_Directions_.
Copy exactly the stretch of lines from the one holding "Open the calendar planning icon in sidebar" through the last line of the data below, inclusive. Leave out pictures.

(Saved data entries)
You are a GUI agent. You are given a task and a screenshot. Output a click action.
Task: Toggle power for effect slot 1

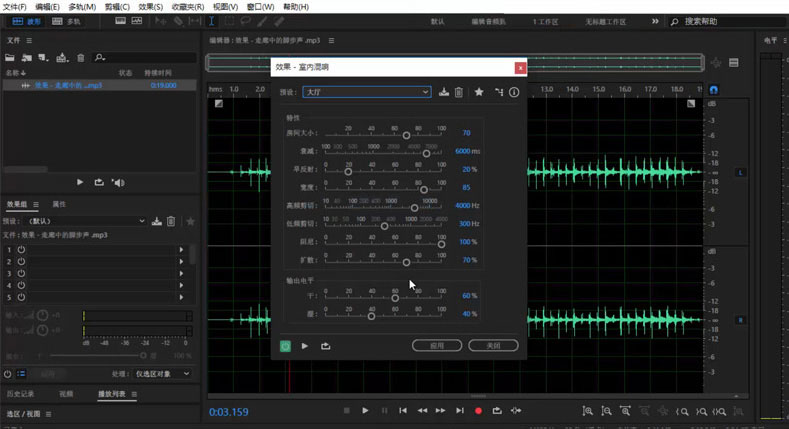(x=21, y=249)
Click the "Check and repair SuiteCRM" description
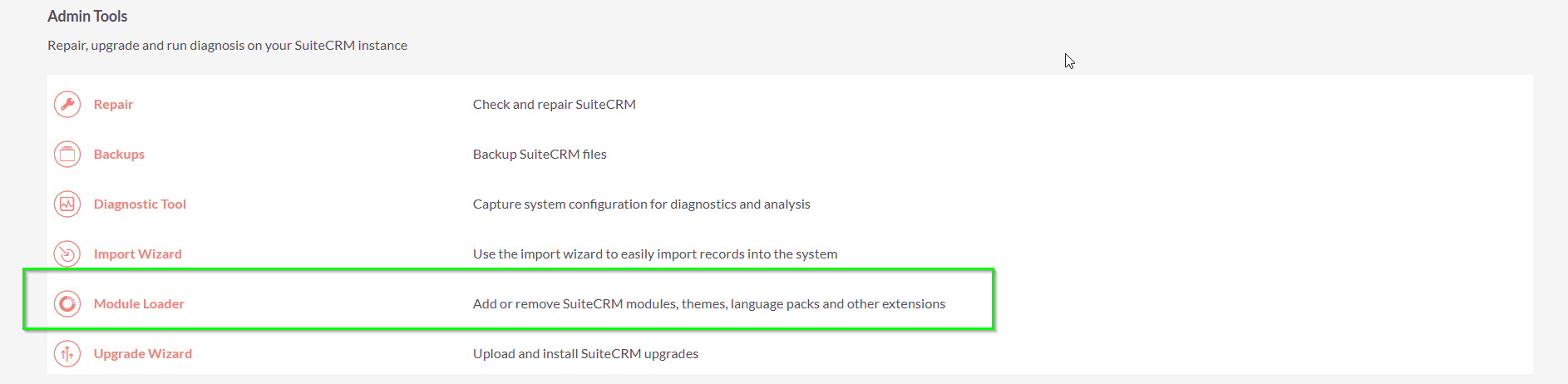 [554, 105]
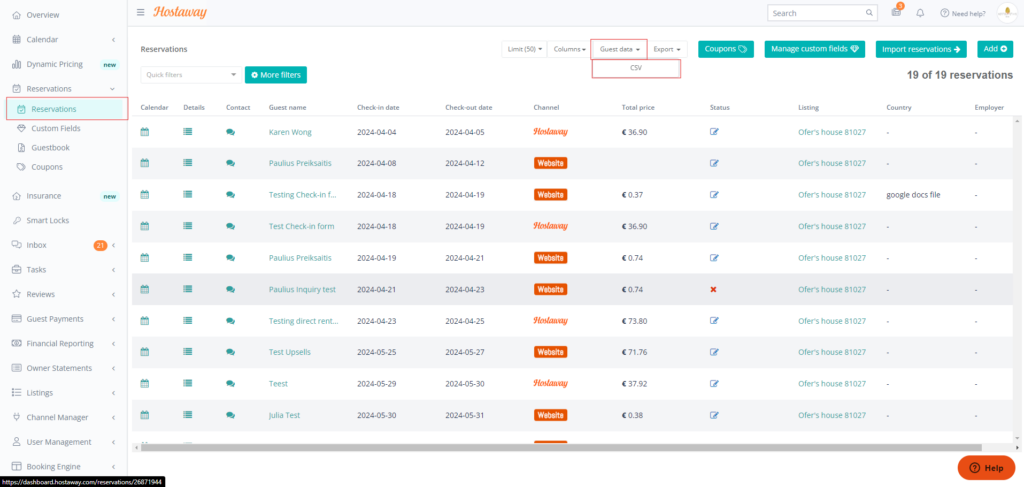Screen dimensions: 1024x487
Task: Click the Manage custom fields button
Action: tap(815, 49)
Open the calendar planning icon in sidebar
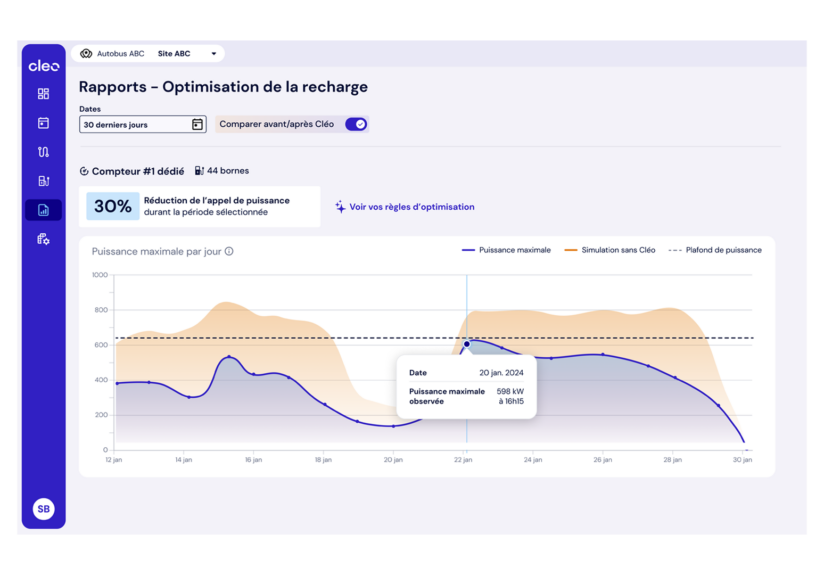The height and width of the screenshot is (575, 825). pyautogui.click(x=43, y=123)
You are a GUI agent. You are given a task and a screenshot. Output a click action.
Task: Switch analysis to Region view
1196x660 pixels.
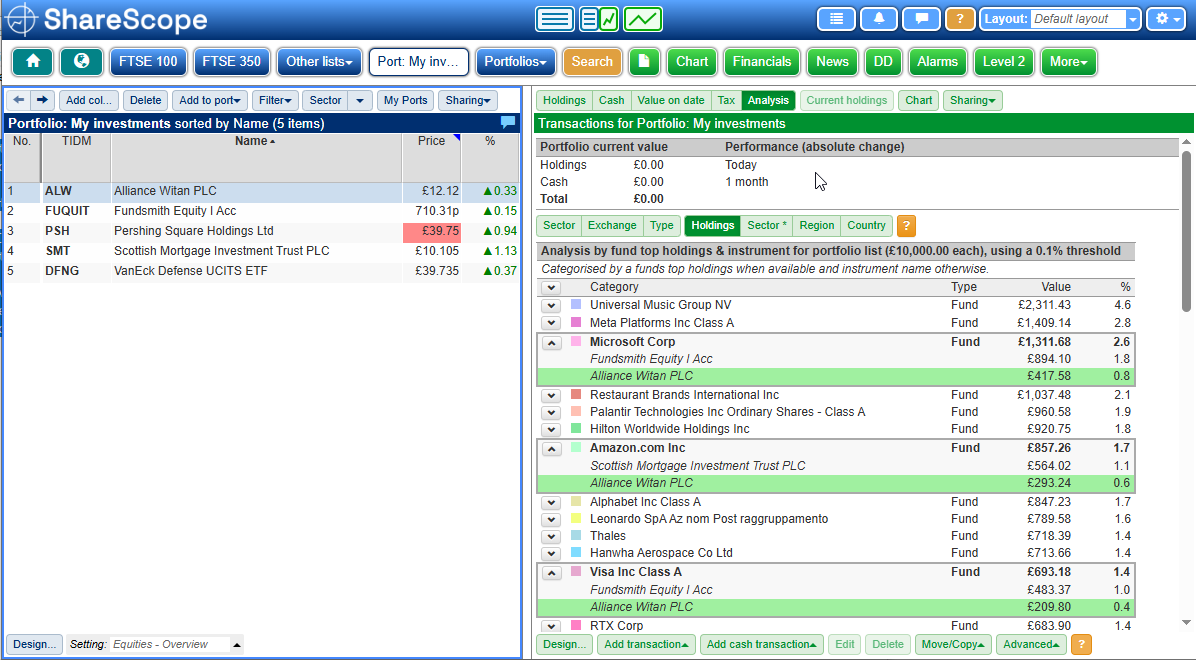[x=817, y=226]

_Exercise result_.
Open the calendar planning icon in sidebar
The height and width of the screenshot is (575, 825). pyautogui.click(x=43, y=123)
You are a GUI agent. You are given a task and a screenshot. Output a click action.
Task: Switch analysis to Region view
1196x660 pixels.
[x=817, y=226]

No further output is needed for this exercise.